The four-page report, released today, says the cost of insurance for major lines increased 0.9 percent during the third quarter compared to 2012's second quarter.
Marsh says in its Global Insurance Market Quarterly Briefing that its index is a composite of changes in insurance in 20 markets globally over a 12-month rolling period.
The report says that renewal rates rose 1.4 percent in the quarter, the same rate of increase as the second quarter.
Andrew Chester, chief executive officer of Bowring Marsh, says, “With capacity and appetite for well-managed risk still strong, insureds are still able to achieve favorable results on renewal in many lines of business.”
Among some of the report's highlights:
- Financial and professional insurance rates rose 1.9 percent in the third quarter, in contrast to almost flat renewals for the second quarter.
- A benign natural catastrophe season kept increases to an average of 1.2 percent on property-insurance renewals for the third quarter. Insureds with a clean history “were more likely to experience flat renewals.” While the majority of U.S. commercial accounts experienced rate increases on their property-insurance renewals, the lack of hurricane activity “restricted” insurers' efforts to obtain additional increases.
- Casualty-insurance rates rose 1.2 percent on renewal for the period, higher than 0.8 percent in the second quarter. The report notes that “underwriters continue to show caution around particular risks,” such as fracking and cyber liabilities.
The report says U.S. companies were more likely to experience rate increases than decreases in major lines of insurance for the second quarter in a row.
Turning to excess-casualty lines, Marsh says more clients saw rate increases in this line compared to the previous quarter.
The report says that there are capacity issues concerning the global-energy market as companies are closely managing their exposures in that line of business after substantial losses over the past several years.
“Insurers are struggling to provide sufficient insurance capacity for the growing number of mega-energy projects—those with capital expenditure of more than $5 billion,” says the report. These clients are also willing to self-insure if they cannot find acceptable terms among insurers.

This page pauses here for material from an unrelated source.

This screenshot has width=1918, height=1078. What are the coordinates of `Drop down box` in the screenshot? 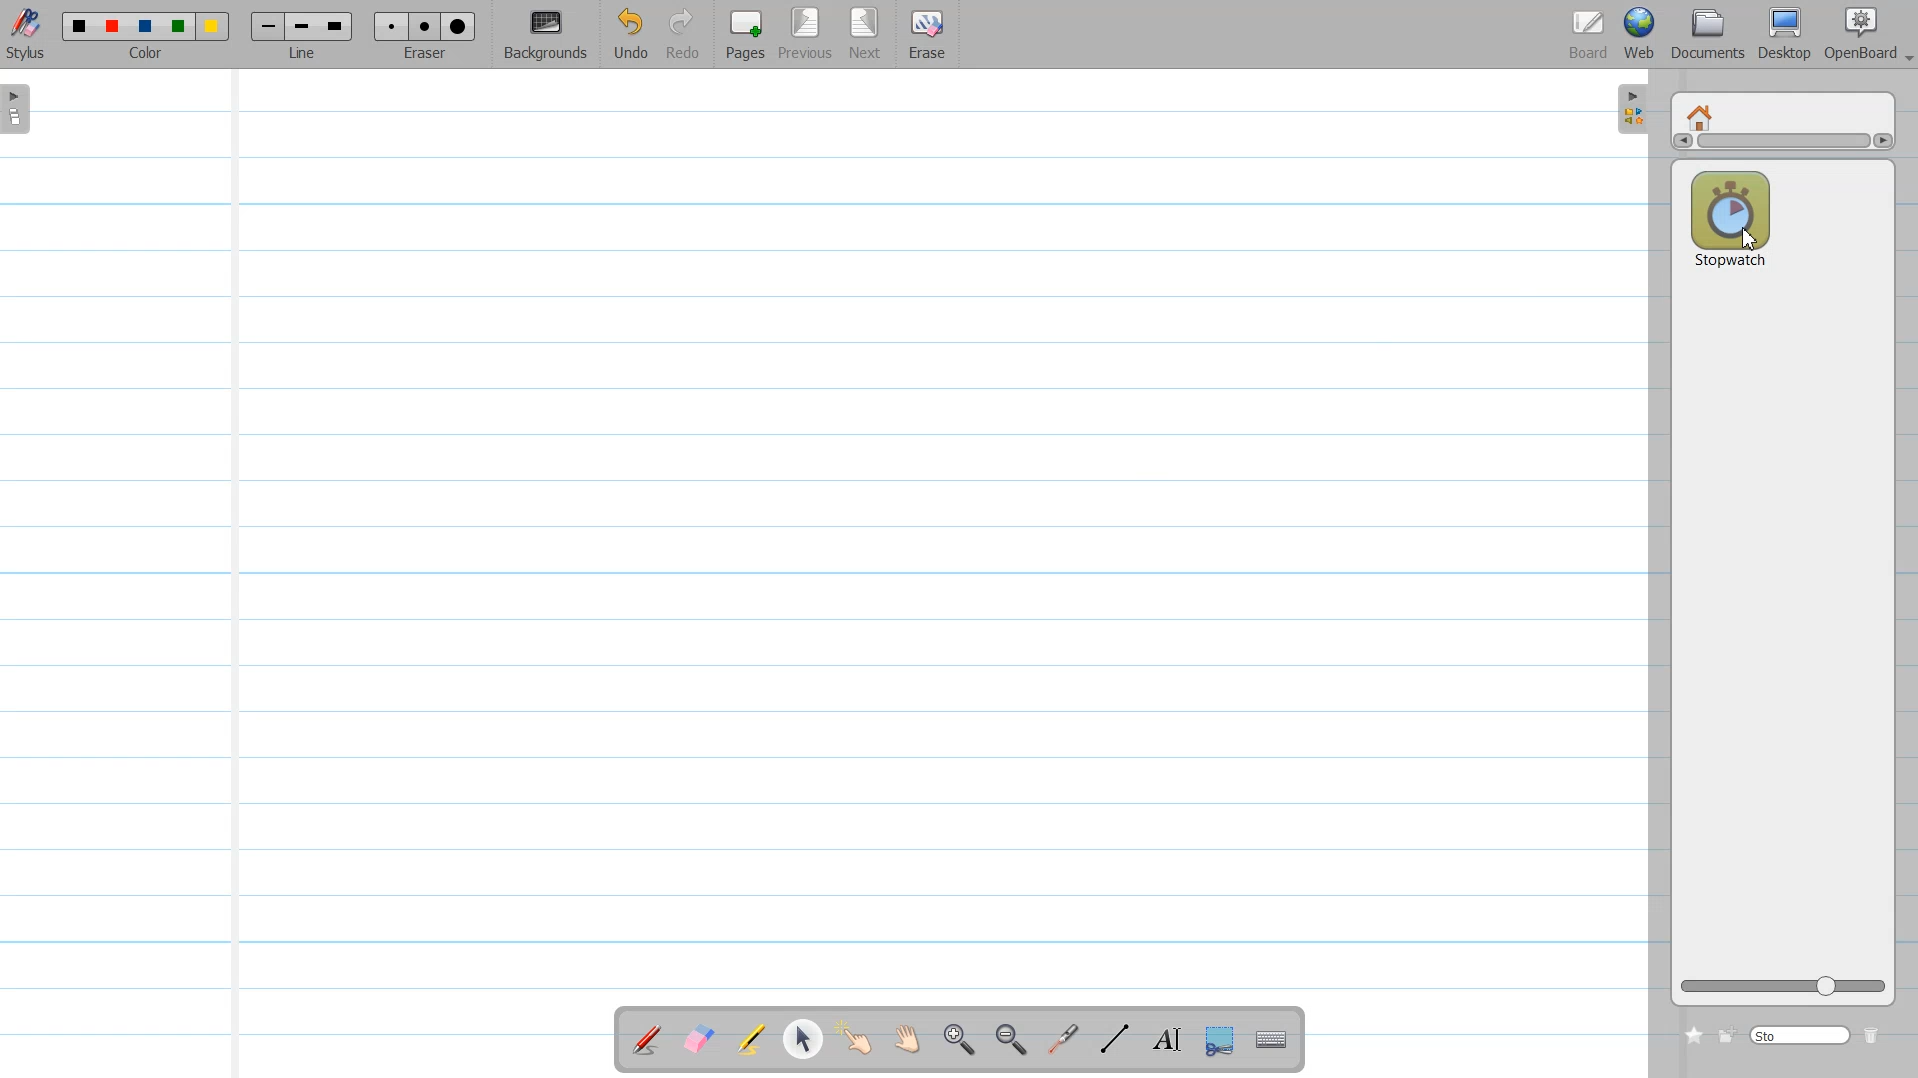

However, midsize energy projects, valued between $500 million and $5 billion, are enjoying the benefits of “fierce levels of competition among insurers.”
Directors and officers insurance coverage in the United States experienced increases of as high as 10 percent, the report says. While the number of securities lawsuits remained stable, increases in legal fees put pressure on insurers.
“Much of this increase can be attributed to larger and more complex cases coupled with higher legal billing rates,” says the report. “As a result, in the U.S. market, primary rates are trending upwards.”